I’m in this weird space right now where it seems like there’s a lot of public conversations going on around topics I’ve been immersed in for years, like student loan debt, college access and quality, and educational innovation. I’m trying to stay fresh by moving into the world of K-12 but of course I also want to be part of these conversations, without feeling like I’m repeating myself.

I’ve also been working a ton, because I’ve finally been released to freelance on education topics and at the same time shifted to contributing a lot more to Fast Company’s website. Here’s my cover story on charter schools in the Village Voice. Here’s two pieces in the American Prospect on higher education aid and student loans. Here’s an op-ed in Inside Higher Ed. Here’s my last ten pieces in Fast Company. All of that in the last month. And I have three feature stories going on right now. Whew.

But I have something to say about MOOCs. Specifically about the quality of pedagogy in MOOCs as offered by platforms like Coursera and Udacity and edX. David Wiley, who has taught me a lot of stuff, said this at least five years ago, actually. MOOCs are content. Content is infrastructure. Infrastructure is just the first step.

MOOCs are content = a MOOC is not a course. A sage-on-stage lecture-based course is not particularly innovative, I know. But take those same lectures, chop them up into short segments, make them fastforwardable, pausable, allow people to add comments, ask a question in the forums, start and stop any time they want, work examples in realtime alongside the instructor, go to Wikipedia to look something up–

–you have changed the fundamental nature of the experience. The power relationship is different.

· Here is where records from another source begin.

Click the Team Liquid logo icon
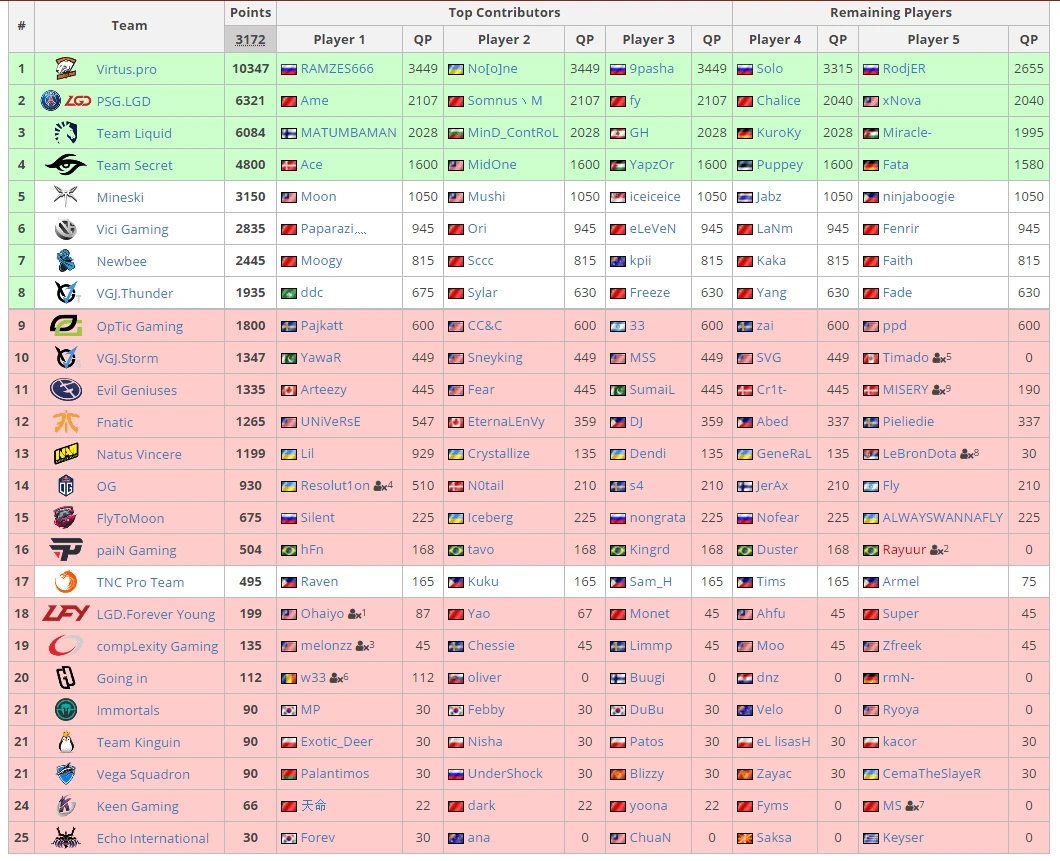The height and width of the screenshot is (861, 1060). 66,133
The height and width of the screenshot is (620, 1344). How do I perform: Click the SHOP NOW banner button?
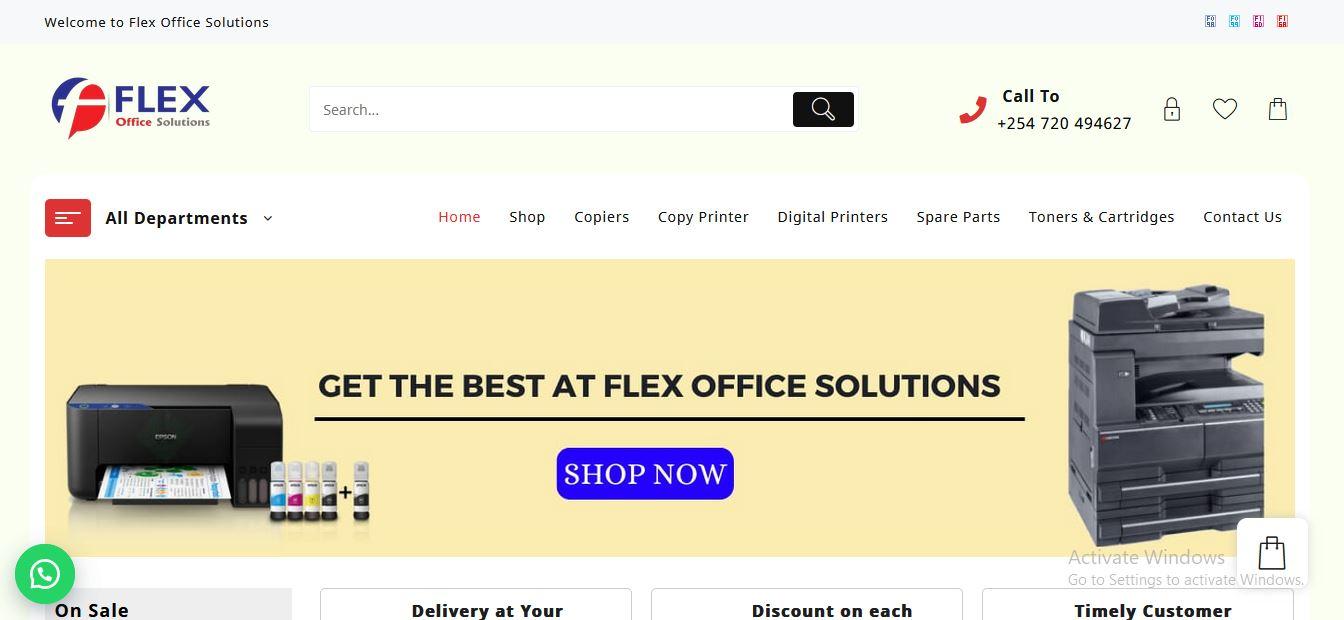click(645, 474)
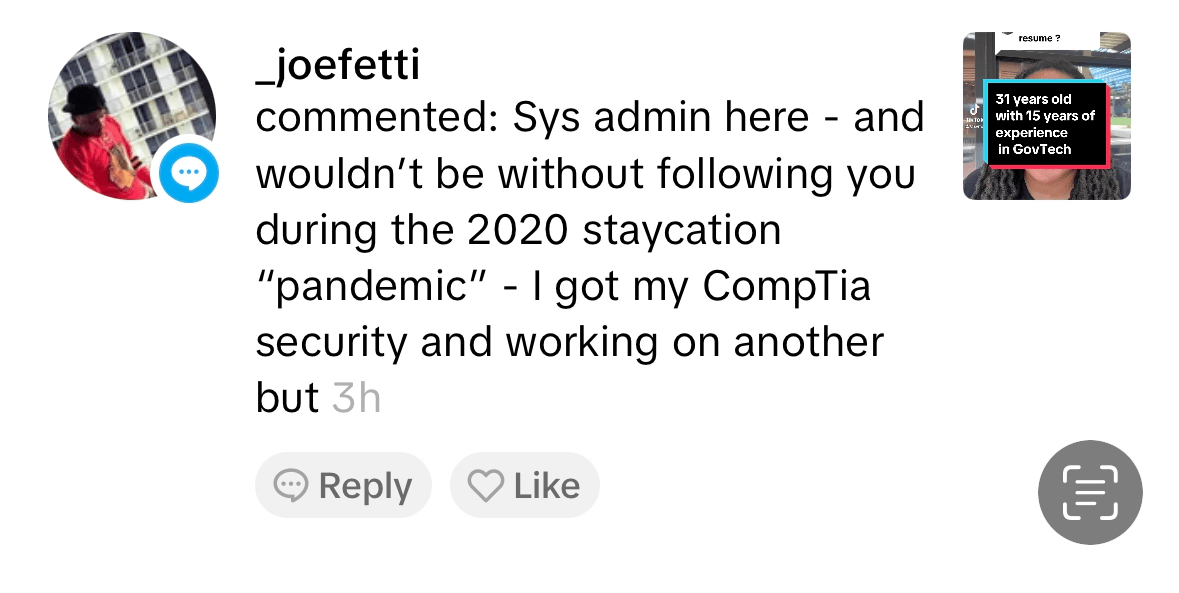Tap the 3h timestamp
The width and height of the screenshot is (1179, 593).
tap(356, 398)
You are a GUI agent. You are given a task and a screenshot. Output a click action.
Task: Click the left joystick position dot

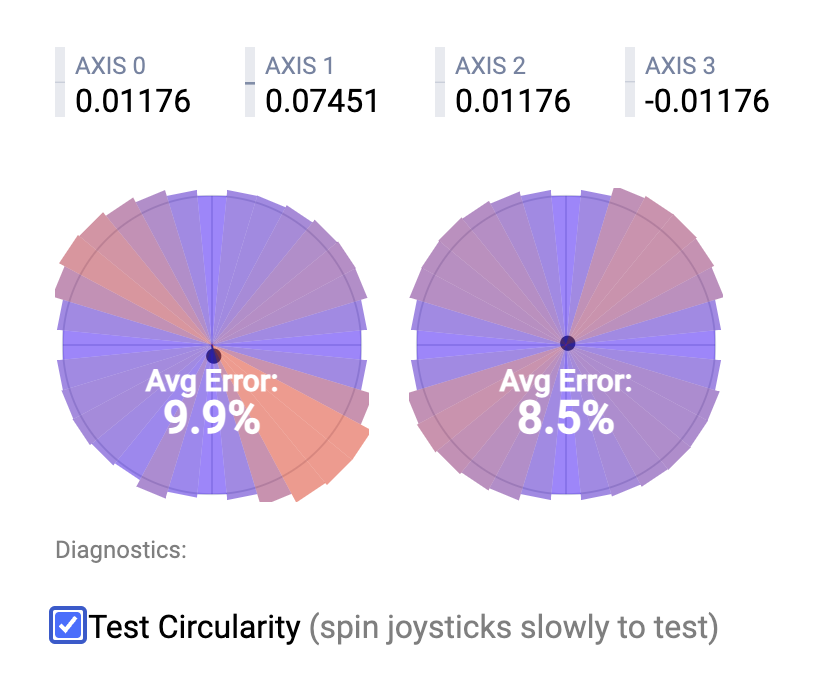213,355
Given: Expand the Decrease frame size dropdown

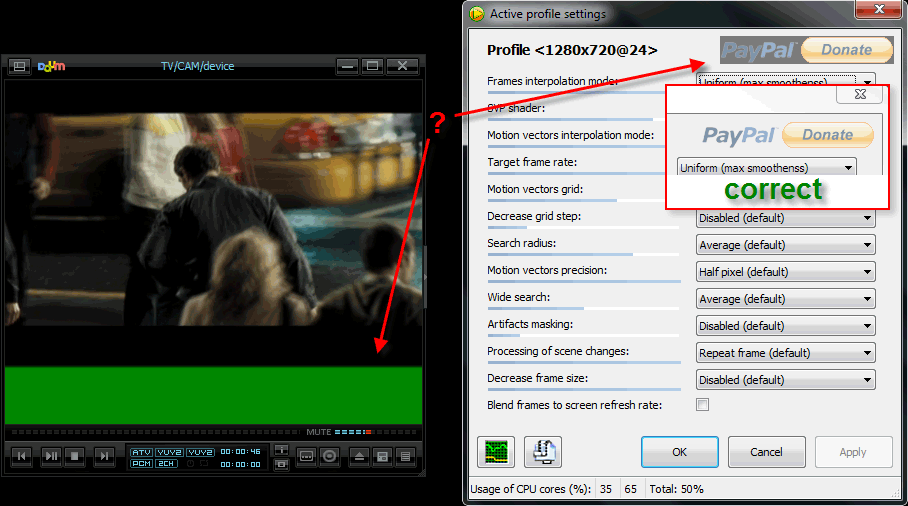Looking at the screenshot, I should [x=785, y=380].
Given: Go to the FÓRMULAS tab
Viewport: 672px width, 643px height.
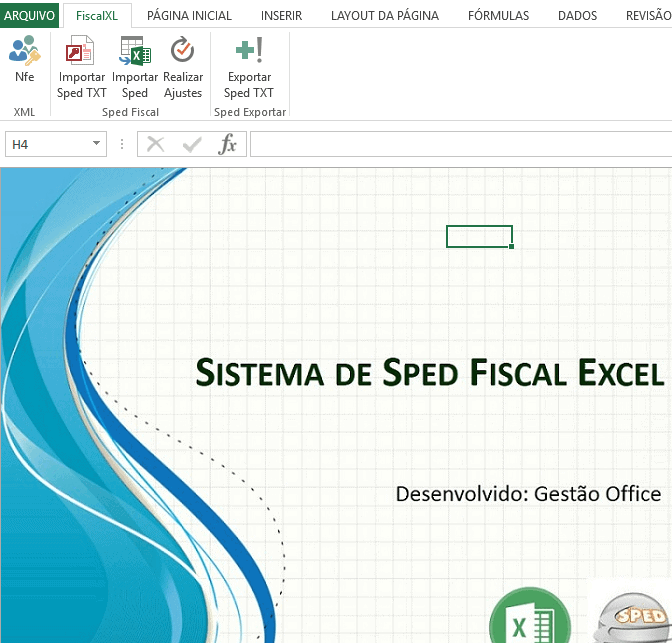Looking at the screenshot, I should click(498, 15).
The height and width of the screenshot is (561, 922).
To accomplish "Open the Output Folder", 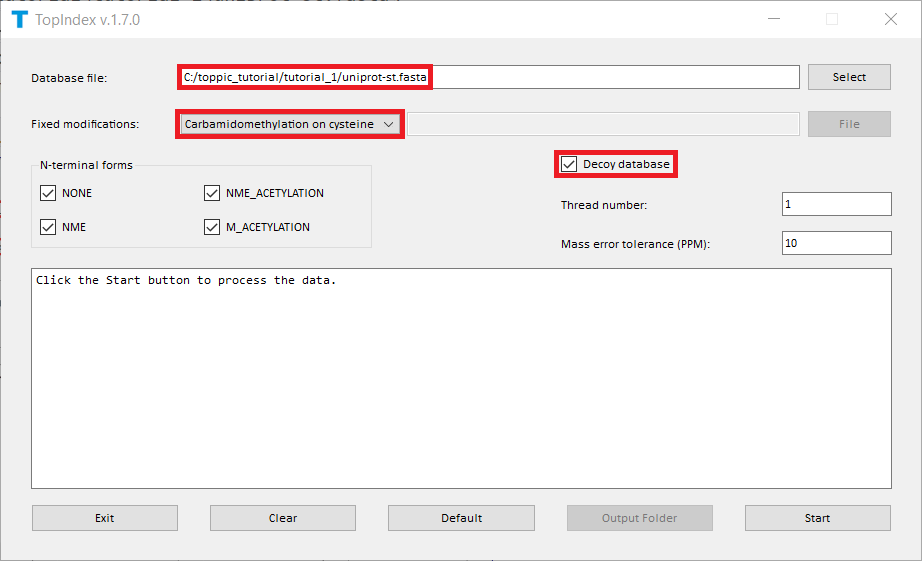I will click(x=639, y=518).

The talking head is shrunk to the size of a thumbnail. She speaks at the whim of the student. And her truth is represented as one among many hundreds of options, all of which are accessible for free.

Content is infrastructure = If you look at it this way, a MOOC is really more like a glorified (really glorified) textbook. It’s not an end-to-end solution. It’s the basis of an experience that people have individually and collectively. Interaction with other people around the ideas is always going to be the important part of what happens to people when they are engaged with any kind of educational content.

Infrastructure is just the first step = People give MOOCs too much credit and too much blame. Obviously there are better and worse ways to design them. But more important to look at the system they’re a part of.

What’s the most important thing about MOOCs? The people who are engaging in them. The numbers — the volume– the scale–the impact. This is what blows peoples’ minds. It’s not what is in the MOOC, it is who is in the MOOC that matters. It’s the way that they engage with each other and the ideas. And it’s what they do with it next.

One Response to “MOOCs are Infrastructure”

  1. jean devine says:

    check out the connectivist mooc #etmooc…the creativity, collaboration and elevated experiences shared amongst innovative educators around the world magnifies your final paragraph 10x!